Último poste da série de 17 DE FEVEREIRO DE 2022 > Guiné 61/74 - P23005: Notas de leitura (1420): "Um caminho de quatro passos", de António Carvalho (2021, 219 pp.): apontamentos etnográficos para o retrato da nossa geração, de antigos combatentes - Parte III (Luís Graça): uma excursão a Lisboa, de 4 dias, em 1959

Guiné 61/74 - P23006: Adeus, Fajonquito (Cherno Baldé) - IV (e Última) Parte: Cuntima, 16 e 17 de novembro de 1976: terror e violência de Estado, a execução sumária e pública de antigos milícias, "cães dos colonialistas", por ordem do famigerado comandante das FARP Quemo Mané


Guiné > Região do Oio > Setor de Farim > Cuntima > CART 3331 (1970/72) > Aspeto geral da povoação. Na sua maioria a população era de etnia Fula, de religião muçulmana; havia uma pequena minoria Mandinga.
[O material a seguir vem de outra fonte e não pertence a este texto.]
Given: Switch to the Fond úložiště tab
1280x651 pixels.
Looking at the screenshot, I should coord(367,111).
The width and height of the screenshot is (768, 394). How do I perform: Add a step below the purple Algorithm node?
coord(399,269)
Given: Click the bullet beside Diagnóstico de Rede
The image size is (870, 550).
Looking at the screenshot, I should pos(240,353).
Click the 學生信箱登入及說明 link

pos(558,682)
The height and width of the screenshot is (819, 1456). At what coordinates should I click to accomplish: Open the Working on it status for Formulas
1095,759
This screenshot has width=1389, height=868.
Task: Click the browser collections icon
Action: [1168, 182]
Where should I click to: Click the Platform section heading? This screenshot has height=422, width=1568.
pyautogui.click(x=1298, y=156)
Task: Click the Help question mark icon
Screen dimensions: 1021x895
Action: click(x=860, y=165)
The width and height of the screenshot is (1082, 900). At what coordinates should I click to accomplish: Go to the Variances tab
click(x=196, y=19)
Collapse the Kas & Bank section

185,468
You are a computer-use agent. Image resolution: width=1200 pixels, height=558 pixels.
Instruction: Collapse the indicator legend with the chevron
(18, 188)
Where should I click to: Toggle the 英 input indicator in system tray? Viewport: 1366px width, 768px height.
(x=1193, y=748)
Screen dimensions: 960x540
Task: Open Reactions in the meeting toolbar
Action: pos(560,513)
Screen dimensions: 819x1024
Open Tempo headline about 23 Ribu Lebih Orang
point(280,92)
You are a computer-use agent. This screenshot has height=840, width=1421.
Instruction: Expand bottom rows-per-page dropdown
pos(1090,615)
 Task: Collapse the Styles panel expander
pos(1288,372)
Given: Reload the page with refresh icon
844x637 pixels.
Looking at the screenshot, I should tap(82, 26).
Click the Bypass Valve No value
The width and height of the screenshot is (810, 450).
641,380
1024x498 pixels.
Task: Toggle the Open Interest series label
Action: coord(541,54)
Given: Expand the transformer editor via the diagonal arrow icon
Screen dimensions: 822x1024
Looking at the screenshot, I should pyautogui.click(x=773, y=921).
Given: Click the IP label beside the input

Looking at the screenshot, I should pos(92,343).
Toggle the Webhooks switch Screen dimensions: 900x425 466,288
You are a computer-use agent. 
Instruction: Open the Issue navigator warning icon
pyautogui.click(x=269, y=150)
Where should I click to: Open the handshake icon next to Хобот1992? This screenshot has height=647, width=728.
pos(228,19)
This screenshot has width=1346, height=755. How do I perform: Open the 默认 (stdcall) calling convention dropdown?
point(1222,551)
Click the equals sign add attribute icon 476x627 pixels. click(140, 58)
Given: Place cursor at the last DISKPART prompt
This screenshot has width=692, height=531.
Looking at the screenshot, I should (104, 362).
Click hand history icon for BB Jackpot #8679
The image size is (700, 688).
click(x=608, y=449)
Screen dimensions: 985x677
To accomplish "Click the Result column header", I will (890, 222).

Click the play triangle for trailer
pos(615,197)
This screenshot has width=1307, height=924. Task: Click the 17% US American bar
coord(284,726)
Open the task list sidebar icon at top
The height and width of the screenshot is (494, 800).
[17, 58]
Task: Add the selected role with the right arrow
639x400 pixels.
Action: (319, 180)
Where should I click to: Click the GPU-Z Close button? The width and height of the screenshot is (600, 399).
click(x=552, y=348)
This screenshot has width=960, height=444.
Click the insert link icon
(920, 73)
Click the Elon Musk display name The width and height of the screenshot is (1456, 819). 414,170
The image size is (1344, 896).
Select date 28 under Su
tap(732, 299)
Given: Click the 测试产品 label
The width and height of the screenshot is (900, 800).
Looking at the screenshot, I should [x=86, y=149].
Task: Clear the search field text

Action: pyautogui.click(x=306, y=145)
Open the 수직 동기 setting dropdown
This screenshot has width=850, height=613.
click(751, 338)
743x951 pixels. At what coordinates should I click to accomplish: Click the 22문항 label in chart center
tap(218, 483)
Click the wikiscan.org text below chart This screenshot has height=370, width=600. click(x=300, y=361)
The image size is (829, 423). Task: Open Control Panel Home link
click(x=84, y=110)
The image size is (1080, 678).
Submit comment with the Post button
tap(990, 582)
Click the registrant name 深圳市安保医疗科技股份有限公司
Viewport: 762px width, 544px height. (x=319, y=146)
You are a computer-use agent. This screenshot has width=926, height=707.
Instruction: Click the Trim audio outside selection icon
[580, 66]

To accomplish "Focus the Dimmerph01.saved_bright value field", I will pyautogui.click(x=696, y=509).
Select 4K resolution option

Guiné > Região do Oio > Setor de Farim > Cuntima > CART 3331 (1970/72) > "Cuntima: reservatórios de água, as duas professoras ao fundo e a casa do agente da PIDE/DGS", Fotos do álbum do ex-1º cabo Vitor Silva, membro da Tabanca Grande desde 2007 (*)


Fotos (e legendas): © Vitor Silva (2008). Todos os direitos reservados. [Edição e legendagem complementa: Blogue Luís Graça & Camaradas da Guiné]



Guiné-Bissau > Região do Óio > Sector de Farim> Cuntima > 2016 > Restos do antigo quartel das NT


Foto (e legenda): © Patrício Ribeiro (2016). Todos os direitos reservados. [Edição e legendagem complementar: Blogue Luís Graça & Camaradas da Guiné]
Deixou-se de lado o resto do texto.